Cycles

Grégory Parreira

7 heures. Maman a entendu mon réveil. Après une rapide toilette elle a changé ma couche et m’a placé sur ma chaise haute afin que j’engloutisse un de mes petits pots « spécial croissance ». Sitôt rassasié je me suis éjecté de mon perchoir, j’ai enfilé mes tennis à scratch et, empoignant mon cartable, j’ai passé la porte de l’appartement pour prendre le chemin de l’école. Le printemps était de retour sur les platanes de la cour de récré, les passants semblaient plus heureux qu’a l’accoutumé.

La leçon de lecture était super. Elle est gentille la maîtresse, elle m’a donné un A. L’heure suivante fut plus complexe. Je n’ai jamais aimé la philosophie et ce foutu prof n’arrivait pas à  comprendre que toutes ces balivernes de barbus antiques ne me seraient d’aucune utilité pour ma future carrière de vétérinaire. Vivement la pause déjeuner !

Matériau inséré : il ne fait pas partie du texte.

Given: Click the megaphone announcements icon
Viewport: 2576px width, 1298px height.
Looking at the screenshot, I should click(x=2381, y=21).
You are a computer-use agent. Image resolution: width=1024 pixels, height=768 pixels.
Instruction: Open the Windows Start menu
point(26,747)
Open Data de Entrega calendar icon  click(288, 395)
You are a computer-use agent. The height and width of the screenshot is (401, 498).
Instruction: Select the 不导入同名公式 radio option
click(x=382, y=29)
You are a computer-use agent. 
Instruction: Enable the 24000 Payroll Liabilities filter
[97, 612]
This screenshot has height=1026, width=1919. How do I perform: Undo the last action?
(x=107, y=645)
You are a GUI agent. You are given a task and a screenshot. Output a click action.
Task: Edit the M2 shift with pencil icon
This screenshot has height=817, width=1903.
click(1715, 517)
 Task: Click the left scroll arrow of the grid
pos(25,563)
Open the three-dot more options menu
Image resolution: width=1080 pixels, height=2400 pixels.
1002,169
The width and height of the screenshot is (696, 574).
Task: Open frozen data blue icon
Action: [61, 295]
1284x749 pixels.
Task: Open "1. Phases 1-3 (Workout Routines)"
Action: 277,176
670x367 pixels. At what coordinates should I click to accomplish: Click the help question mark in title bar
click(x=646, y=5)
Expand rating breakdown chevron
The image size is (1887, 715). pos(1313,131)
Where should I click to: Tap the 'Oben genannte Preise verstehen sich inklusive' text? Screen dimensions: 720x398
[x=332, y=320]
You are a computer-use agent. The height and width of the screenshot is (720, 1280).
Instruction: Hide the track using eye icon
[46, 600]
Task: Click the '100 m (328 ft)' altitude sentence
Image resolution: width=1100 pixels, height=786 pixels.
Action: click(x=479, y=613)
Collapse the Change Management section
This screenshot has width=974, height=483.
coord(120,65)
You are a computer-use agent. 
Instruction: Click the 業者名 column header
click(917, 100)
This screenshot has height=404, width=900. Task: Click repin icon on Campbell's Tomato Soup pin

Le pédagogue nous a libéré à 10h30. J’ai attrapé mon attaché-case et j’ai rejoint ma voiture de fonction. Il me restait encore deux clients à visiter avant de trouver quelque chose à  avaler sur le pouce. Si je les embrouillais bien j’arriverais certainement à décrocher un bon contrat : il fallait que je montre a ce foutu boss que je n’étais pas un jeune bleu.

Je réglais mon plat du jour à 13h30. Dehors, l’automne commençait à s’imposer, la bise était froide et je fermai la veste de mon costume croisé. Avant de regagner mon bureau, je me passai un peu d’eau sur le visage tentant vainement de dompter les épis rebelles de mes tempes grisonnantes. Les résultats mensuels étaient arrivés, ces foutus commerciaux s’étaient tournés les pouces et il allait falloir sévir. La réunion fut houleuse, les esprits étaient belliqueux et mes lombaires ne me laissaient pas un instant de répit.

Je suis resté travailler tard ce soir-là, la gestion d’une telle société demande un lourd investissement personnel. Autour de 22h30 j’ai rejoint mon véhicule appuyé sur le solide pommeau de ma cane en noyer : foutus médecins, incapables d’apaiser ces douleurs. Elle est belle la science !

En entrant dans l’appartement je jetais un coup d’œil à la photo jaunie de maman. Je ne distinguais plus son visage derrière le voile de ma cataracte. Mon squelette craquait et j’eu toutes les peines du monde à plier mes membres pour les glisser sous la couverture. A minuit et quart j’éteignais la lampe de chevet. Encore une fois c’est seul que j’allais m’endormir. Dehors, la neige commençait à recouvrir les toitures.